Design, setting, and participants
In this phase 2 double-blind multicenter study, 122 patients were randomized to receive three injections of Ra 223 at 6-wk intervals, at doses of 25 kBq/kg (n = 41), 50 kBq/kg (n = 39), or 80 kBq/kg (n = 42). The study compared the proportion of patients in each dose group who had a confirmed decrease of ≥50% in baseline prostate-specific antigen (PSA) levels.

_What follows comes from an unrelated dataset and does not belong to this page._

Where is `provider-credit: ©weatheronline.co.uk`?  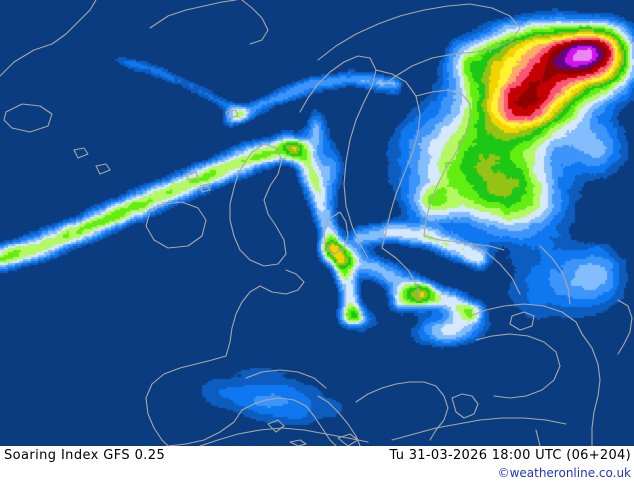 provider-credit: ©weatheronline.co.uk is located at coordinates (564, 473).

Outcome measurements and statistical analysis
Efficacy was evaluated using blood samples to measure PSA and other tumor markers, recorded skeletal-related events, and pain assessments. Safety was evaluated using adverse events (AEs), physical examination, and clinical laboratory tests. The Jonckheere-Terpstra test assessed trends between groups.
Results and limitations
The study met its primary end point with a statistically significant dose–response relationship in confirmed ≥50% PSA declines for no patients (0%) in the 25-kBq/kg dose group, two patients (6%) in the 50-kBq/kg dose group, and five patients (13%) in the 80-kBq/kg dose group (p = 0.0297). A ≥50% decrease in bone alkaline phosphatase levels was identified in six patients (16%), 24 patients (67%), and 25 patients (66%) in the 25-, 50-, and 80-kBq/kg dose groups, respectively (p < 0.0001). The most common treatment-related AEs (≥10%) occurring up to week 24 across all dose groups were diarrhea (21%), nausea (16%), and anemia (14%). No difference in incidence of hematologic events was seen among dose groups. Potential limitations include small patient numbers and differences among dose groups at baseline.
Conclusions
Ra 223 had a dose-dependent effect on serum markers of CRPC activity, suggesting that control of bone disease with Ra 223 may affect cancer-related outcomes. Ra 223 was well tolerated at all doses.